SAN FRANCISCO (MarketWatch) — Siemens AG may have gotten more than it bargained for with its latest acquisition.
The German conglomerate SIE, -1.16% had its eye on the booming U.S. shale-gas sector when it agreed to buy Dresser-Rand Group Inc. DRC, +0.34% this week, but it also got a piece of the futuristic-sounding, billion-dollar green energy plan for Los Angeles.
Dresser-Rand is one of four companies involved in the plan, which includes bringing wind power from an as-yet-to-be-built Wyoming wind farm to Utah, where excess energy from the wind farm would be used to compress air stored in salt caverns that could later be tapped to run additional power turbines. The three other companies involved in the plan are Pathfinder Renewable Wind Energy, Magnum Energy, and Duke-American Transmission.
“(Renewable energy) is an area that has been growing for Siemens,” said Christian Stadler, an associate professor at the University of Warwick’s business school. Siemens in 2004 bought a Danish wind turbine maker to become a major player in wind power.
The green energy plan would be a nice addition to the $7.6 billion Dresser-Rand deal, which Wall Street initially criticized as too expensive. Siemens, of course, was mainly focused on buying its way into the burgeoning U.S. shale-gas boom where Dresser-Rand, an oil and gas-field equipment maker, was already well established.
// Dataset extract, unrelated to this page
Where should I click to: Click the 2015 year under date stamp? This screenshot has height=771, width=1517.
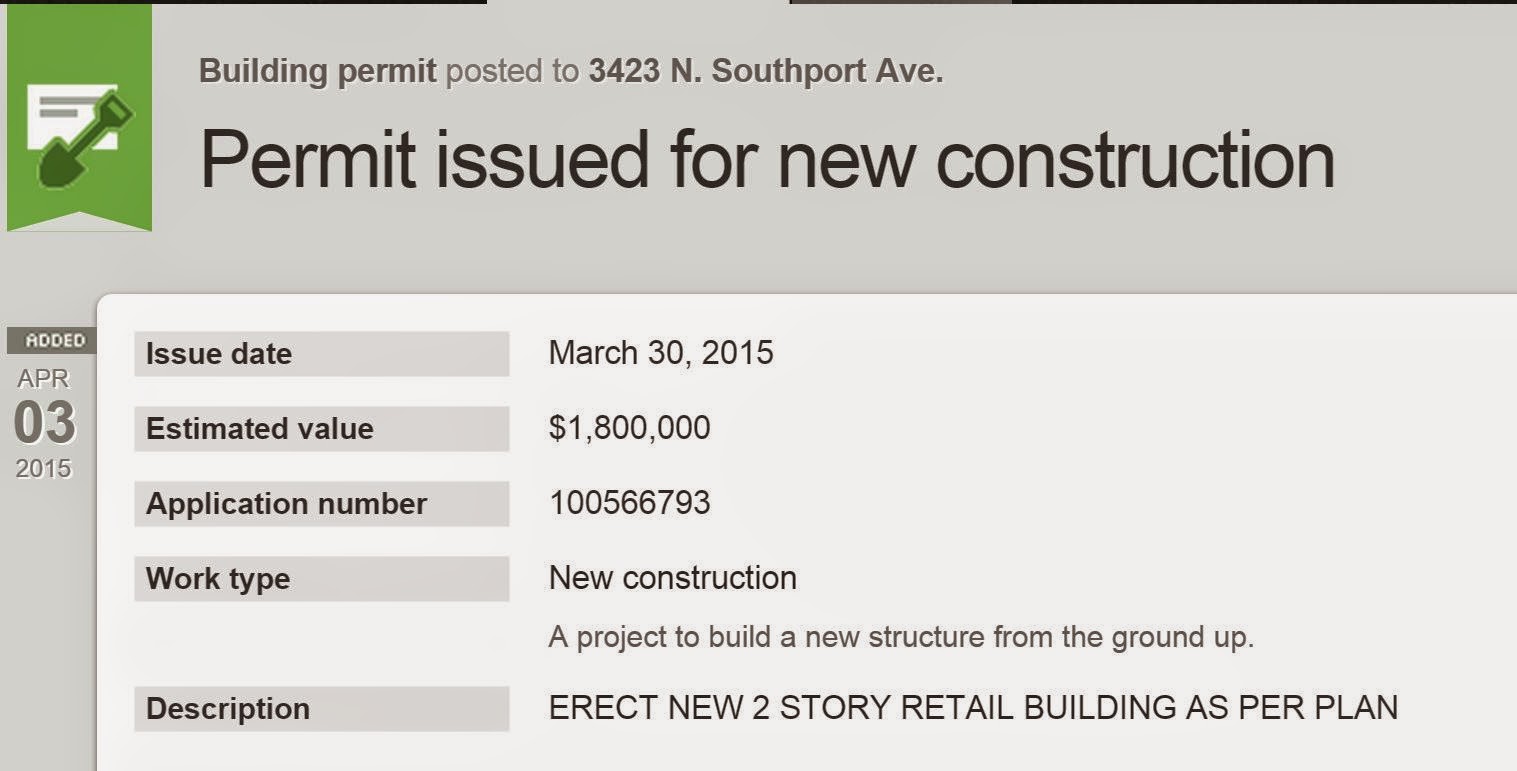click(44, 468)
Despite concerns Siemens may have paid too much and it may be late getting into the industry, late will likely prove better than never and the acquisition was “still a good move” for Siemens, Stadler said.
As far as bringing some of its wind-power expertise to the Los Angeles project, that depend s on how fast Siemens can integrate Dresser-Rand into its operations.
Siemens in May bought Rolls-Royce Holdings PLC’s turbine and compressor business. In June, however, it lost out to General Electric Co. GE, -0.23% on a bid for France’s Alstom SA’s energy business.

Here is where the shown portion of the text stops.